Musser-also Jessop’s cousin-said that in each FLDS family, the father is tasked with recording all the significant events, including births, baptisms, marriages, and blessings. Those records are handed over to a bishop, who passes them on to the sect’s prophet. For FLDS believers, unless these important events are chronicled as they happen on earth and entered into a “Book of Remembrance,” they will not be credited for them in the afterlife, Musser said. “If it’s not recorded on earth, it would not be recorded in heaven,” she explained.

The Mormon fundamentalists’ hoarding problem extends beyond religious to the painfully mundane: Among the seized items was a prescription from 1988 that was written out when the victim was four days old.

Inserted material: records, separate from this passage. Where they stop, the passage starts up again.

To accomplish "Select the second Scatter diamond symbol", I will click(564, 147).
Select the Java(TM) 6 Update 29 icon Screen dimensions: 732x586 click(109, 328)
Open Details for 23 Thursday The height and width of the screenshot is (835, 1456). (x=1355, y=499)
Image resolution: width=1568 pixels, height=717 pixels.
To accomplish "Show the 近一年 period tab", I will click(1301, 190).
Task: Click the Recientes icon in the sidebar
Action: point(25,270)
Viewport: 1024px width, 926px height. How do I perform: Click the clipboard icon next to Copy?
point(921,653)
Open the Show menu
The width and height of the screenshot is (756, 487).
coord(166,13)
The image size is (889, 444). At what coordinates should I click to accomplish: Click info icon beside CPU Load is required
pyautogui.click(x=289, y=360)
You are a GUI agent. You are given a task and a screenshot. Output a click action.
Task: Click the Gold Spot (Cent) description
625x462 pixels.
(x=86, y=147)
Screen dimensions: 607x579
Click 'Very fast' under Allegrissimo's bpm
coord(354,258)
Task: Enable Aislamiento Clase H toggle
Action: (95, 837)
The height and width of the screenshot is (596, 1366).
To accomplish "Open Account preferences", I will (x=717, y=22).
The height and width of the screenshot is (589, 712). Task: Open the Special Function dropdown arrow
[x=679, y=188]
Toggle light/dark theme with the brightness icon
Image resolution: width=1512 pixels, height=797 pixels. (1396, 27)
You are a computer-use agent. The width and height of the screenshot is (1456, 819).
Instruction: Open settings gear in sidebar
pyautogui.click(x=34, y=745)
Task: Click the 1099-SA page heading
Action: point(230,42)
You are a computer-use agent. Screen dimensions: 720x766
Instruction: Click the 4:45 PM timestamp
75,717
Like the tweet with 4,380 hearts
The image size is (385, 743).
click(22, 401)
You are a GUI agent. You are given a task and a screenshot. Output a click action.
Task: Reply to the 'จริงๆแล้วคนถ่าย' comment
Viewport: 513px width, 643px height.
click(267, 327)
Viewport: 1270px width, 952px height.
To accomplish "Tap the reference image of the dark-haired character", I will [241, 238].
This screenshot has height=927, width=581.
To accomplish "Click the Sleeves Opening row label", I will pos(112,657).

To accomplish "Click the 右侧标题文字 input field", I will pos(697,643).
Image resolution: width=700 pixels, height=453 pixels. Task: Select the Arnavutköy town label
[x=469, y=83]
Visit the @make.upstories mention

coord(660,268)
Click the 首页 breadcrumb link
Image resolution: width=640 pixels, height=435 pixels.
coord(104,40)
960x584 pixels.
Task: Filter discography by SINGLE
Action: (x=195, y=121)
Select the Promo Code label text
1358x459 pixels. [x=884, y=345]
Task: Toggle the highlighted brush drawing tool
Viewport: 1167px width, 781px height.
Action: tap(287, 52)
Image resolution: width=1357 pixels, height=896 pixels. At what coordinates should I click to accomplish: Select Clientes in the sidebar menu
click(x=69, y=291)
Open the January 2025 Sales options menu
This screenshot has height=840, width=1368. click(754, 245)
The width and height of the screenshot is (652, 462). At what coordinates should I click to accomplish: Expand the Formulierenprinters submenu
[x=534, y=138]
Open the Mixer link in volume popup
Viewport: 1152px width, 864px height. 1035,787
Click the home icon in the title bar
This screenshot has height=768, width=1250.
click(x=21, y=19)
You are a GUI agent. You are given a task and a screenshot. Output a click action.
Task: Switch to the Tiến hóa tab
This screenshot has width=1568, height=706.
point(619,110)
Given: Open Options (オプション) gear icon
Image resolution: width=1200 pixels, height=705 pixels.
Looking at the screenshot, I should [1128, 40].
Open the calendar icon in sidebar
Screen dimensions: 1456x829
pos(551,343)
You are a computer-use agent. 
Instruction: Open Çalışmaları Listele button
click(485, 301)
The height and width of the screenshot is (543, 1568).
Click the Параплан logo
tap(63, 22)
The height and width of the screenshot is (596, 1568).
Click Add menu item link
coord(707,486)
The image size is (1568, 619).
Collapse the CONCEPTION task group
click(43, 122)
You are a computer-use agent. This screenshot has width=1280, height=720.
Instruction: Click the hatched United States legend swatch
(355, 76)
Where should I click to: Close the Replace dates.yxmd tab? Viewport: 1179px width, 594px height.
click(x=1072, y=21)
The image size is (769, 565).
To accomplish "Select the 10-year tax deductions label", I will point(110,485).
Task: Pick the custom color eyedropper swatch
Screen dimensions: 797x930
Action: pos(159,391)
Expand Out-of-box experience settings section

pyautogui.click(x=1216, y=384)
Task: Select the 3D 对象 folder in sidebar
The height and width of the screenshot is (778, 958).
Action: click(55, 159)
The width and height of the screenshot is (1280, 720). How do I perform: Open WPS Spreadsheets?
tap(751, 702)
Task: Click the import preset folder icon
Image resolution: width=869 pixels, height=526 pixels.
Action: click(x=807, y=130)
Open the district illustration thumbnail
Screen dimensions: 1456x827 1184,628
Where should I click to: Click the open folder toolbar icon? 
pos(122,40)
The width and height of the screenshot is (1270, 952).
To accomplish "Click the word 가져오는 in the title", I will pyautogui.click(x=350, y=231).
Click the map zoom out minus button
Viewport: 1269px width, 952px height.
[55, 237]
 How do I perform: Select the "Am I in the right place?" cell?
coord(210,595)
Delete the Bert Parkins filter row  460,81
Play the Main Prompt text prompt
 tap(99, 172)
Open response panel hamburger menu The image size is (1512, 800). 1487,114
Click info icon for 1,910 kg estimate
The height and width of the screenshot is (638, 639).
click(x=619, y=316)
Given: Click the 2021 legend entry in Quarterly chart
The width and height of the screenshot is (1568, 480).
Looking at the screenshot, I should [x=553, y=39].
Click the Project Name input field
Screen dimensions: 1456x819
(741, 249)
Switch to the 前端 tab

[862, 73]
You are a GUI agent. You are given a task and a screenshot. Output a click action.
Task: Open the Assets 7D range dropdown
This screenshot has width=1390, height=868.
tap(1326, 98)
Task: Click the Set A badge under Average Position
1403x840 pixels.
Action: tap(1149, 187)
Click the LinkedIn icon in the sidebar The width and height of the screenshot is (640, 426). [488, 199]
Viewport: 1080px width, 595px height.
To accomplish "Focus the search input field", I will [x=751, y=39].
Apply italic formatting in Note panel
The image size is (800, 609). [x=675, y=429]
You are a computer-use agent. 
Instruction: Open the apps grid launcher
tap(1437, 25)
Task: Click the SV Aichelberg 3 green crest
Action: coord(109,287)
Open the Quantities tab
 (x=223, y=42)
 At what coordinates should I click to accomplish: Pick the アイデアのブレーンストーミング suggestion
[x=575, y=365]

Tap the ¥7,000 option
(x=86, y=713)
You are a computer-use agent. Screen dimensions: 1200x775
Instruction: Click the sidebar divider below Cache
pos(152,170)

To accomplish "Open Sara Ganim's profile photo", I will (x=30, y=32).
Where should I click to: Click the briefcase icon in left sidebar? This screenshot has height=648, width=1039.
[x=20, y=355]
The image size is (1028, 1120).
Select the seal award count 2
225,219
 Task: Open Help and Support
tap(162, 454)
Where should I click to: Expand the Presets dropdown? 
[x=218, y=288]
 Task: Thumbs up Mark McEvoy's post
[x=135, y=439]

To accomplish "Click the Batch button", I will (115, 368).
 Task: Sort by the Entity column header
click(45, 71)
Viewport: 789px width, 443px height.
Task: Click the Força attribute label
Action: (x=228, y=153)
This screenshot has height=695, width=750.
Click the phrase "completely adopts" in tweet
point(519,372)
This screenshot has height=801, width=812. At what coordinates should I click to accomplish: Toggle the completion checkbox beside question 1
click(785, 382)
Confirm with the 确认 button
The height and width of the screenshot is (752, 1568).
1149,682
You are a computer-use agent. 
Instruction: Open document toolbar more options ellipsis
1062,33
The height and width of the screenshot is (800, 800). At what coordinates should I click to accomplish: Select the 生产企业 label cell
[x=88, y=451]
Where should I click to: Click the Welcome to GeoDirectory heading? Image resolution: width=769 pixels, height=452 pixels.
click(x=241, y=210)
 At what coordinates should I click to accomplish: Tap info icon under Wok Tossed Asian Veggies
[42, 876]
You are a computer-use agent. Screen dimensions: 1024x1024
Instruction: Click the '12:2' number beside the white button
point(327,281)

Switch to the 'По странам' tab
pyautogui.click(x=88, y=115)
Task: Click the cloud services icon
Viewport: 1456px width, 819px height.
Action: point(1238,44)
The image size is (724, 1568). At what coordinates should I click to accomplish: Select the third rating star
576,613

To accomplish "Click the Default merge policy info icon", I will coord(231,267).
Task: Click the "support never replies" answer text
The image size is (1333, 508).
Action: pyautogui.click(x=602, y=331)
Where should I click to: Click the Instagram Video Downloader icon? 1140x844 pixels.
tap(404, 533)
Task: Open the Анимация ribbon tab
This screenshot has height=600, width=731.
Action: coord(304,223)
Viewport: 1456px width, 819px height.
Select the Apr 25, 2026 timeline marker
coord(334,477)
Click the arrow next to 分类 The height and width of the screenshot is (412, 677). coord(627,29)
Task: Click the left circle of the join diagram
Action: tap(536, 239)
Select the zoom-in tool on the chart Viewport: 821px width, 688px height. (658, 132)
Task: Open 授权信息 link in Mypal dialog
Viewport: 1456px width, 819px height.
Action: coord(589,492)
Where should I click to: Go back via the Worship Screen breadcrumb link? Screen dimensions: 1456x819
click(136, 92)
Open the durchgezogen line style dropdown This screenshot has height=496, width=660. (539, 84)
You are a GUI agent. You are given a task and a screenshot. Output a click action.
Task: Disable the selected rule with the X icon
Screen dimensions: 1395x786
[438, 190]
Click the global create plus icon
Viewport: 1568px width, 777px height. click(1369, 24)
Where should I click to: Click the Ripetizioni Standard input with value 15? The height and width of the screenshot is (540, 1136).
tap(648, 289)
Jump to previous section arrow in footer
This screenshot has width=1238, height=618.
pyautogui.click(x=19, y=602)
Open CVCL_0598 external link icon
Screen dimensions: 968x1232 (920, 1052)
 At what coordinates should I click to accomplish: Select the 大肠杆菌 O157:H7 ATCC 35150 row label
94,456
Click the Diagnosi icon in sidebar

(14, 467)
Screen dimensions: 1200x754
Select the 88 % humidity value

As prophet, Warren Jeffs must record everything he says or does, Musser said, because he believes he is accountable to God for the counsel he gives people. A peek at Jeffs’ dictations reveals a micromanager who tailors his instructions to his followers down to the smallest detail, from specifying where a certain child should be taken to the doctor to which drapes should be used in the ranch’s temple. In Jessop’s case, the prosecution has focused on a dictation Jeffs gave in 2004 in which he says he told ranch leaders not to seek outside medical care for Jessop’s 16-year-old wife, who had been in difficult labor for three days. “I knew that the girl being 16 years old, if she went to the hospital, they could put Raymond Jessop in jeopardy of prosecution as the government is looking for any reason to come against us there,” Jeffs wrote.

The vault inside the YFZ Ranch’s gleaming limestone temple contained hundreds of boxes of these meticulously detailed records and dictations at the time of the raid. During the raid, Texas Rangers drilled through a reinforced concrete wall and breached the vault, seizing everything inside.

Since the victim in this case has been uncooperative, the fruits of the raid-including DNA evidence, Warren Jeffs’ dictations, and other records-have formed the basis of the state’s case. Without this extraordinary amount of paper, prosecutors may never have known that Jessop married six of his nine wives at the YFZ Ranch. Also using this evidence, Child Protective Services was able to conclude that one out of every four girls ages 12 to 17 on the compound was involved in an underage marriage . The Nazis, who eventually amassed 50 million pages detailing their crimes, were also thorough record keepers.

We still don’t know how Raymond’s trial will shake out, and how that outcome will influence the cases of the 11 other FLDS members slated to be tried in Texas over the next two years. But in the aftermath of the raid, I can’t help but wonder if church policies regarding recordkeeping are being tweaked. If you’re going to make a habit of breaking the law, you might do yourself a favor and not write it all down.